RTL Kernels
In the Vitis application acceleration development flow, C++ source code can be compiled into Xilinx® object (XO) files that can be linked with a target platform into an FPGA executable (XCLBIN). RTL IP from the Vivado® Design Suite can also be packaged as XO files that can be linked into an XCLBIN, as long as they adhere to Vivado IP Packaging guidelines, and requirements of the Vitis compiler. Those requirements are described here.
Requirements of an RTL Kernel
An RTL module must meet both interface and software requirements to be used as an RTL kernel within the Vitis tools. For more information on kernel properties, see Kernel Properties.

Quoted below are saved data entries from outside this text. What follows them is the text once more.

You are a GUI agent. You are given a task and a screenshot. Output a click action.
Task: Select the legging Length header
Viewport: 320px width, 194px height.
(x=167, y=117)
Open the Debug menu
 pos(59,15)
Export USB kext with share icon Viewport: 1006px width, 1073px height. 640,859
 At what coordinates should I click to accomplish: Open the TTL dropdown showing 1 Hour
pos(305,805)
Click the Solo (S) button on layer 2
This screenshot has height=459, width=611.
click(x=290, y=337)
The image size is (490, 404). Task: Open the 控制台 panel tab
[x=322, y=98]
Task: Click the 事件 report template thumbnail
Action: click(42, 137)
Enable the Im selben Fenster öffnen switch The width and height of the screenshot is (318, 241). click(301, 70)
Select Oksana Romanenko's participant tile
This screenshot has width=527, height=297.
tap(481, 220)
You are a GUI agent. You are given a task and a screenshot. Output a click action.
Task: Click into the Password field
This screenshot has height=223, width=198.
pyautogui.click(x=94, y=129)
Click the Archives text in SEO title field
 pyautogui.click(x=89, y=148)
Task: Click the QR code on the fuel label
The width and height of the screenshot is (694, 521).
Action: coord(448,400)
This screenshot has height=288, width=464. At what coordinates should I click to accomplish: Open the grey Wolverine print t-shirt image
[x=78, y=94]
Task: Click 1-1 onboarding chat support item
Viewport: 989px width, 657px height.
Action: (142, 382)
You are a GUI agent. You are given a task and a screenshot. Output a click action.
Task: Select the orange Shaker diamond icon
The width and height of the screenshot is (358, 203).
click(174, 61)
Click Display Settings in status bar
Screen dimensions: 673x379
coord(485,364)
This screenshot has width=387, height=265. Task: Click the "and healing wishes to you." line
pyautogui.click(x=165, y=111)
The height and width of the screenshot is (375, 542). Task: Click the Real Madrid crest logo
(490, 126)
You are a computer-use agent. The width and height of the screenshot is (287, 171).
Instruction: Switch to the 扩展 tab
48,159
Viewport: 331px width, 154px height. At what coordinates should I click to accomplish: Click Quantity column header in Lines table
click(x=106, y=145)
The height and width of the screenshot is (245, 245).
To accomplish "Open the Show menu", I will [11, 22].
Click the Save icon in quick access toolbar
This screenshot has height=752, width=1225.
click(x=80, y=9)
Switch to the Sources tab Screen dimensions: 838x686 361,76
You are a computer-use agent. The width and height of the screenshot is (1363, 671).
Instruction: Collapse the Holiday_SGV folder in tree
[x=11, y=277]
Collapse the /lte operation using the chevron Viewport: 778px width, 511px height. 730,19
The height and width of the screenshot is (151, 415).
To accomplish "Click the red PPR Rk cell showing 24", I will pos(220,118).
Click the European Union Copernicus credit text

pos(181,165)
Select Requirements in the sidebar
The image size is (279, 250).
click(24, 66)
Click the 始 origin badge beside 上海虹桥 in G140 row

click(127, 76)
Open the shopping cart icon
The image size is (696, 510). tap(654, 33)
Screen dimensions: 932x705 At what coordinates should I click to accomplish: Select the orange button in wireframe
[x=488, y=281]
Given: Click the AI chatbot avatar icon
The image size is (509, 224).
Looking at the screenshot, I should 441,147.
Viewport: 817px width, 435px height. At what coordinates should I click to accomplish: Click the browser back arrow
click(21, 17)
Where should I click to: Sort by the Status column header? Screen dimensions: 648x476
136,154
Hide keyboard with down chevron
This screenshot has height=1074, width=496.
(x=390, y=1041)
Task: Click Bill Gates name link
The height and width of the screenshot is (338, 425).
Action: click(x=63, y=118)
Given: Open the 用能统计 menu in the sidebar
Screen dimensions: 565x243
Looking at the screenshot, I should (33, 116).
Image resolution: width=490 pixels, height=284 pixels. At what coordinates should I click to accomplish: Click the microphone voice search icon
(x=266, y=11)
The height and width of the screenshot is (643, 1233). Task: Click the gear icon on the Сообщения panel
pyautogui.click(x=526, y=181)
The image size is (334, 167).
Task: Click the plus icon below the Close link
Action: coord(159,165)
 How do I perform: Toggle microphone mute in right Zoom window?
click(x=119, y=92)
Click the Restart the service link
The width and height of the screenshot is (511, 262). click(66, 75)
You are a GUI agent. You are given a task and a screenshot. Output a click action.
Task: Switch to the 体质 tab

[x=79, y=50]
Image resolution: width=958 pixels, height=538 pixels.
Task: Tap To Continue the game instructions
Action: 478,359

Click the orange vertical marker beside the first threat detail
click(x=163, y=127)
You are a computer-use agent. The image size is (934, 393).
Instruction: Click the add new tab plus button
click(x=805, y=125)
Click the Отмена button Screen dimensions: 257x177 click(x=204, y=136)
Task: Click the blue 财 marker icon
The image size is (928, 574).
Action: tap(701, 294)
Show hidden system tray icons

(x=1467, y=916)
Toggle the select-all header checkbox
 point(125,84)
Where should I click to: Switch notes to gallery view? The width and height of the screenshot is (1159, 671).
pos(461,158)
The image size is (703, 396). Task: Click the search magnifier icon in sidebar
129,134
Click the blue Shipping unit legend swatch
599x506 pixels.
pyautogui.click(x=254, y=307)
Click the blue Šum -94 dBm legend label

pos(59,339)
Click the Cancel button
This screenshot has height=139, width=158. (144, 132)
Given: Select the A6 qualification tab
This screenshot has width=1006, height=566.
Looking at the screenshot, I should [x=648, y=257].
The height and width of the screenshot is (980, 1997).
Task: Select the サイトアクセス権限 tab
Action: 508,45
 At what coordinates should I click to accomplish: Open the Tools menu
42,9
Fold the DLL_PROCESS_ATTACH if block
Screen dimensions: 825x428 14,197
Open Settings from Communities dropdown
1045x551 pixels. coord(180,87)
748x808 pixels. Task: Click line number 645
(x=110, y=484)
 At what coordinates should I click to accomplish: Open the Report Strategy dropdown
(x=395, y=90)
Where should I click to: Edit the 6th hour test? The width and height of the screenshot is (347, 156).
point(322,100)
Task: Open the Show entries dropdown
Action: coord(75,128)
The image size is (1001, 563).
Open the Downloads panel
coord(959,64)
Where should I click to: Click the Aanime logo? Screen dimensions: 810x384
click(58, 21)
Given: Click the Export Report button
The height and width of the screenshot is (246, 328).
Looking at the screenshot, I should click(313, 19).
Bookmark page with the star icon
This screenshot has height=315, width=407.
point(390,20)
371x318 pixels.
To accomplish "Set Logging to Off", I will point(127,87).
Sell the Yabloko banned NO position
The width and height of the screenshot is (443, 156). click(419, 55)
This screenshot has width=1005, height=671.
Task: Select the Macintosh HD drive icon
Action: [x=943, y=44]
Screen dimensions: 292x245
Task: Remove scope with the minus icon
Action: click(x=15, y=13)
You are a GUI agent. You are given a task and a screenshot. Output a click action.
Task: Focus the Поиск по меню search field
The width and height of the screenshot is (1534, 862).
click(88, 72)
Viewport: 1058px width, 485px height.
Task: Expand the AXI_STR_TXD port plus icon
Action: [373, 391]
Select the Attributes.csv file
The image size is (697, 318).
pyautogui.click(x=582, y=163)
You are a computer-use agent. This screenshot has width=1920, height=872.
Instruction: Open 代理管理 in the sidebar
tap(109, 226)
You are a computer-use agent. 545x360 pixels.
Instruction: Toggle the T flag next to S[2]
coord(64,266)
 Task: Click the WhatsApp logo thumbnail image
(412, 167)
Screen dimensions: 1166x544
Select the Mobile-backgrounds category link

It might be necessary to revise the RTL module or Vivado IP packaging to meet the kernel requirements outlined in the following sections.
Kernel Interface Requirements
To satisfy the Vitis core development kit execution model, an RTL kernel must adhere to the requirements described in Kernel Properties. The RTL kernel must have at least one clock interface port to supply a clock to the kernel logic. The various interface requirements are summarized in the following table.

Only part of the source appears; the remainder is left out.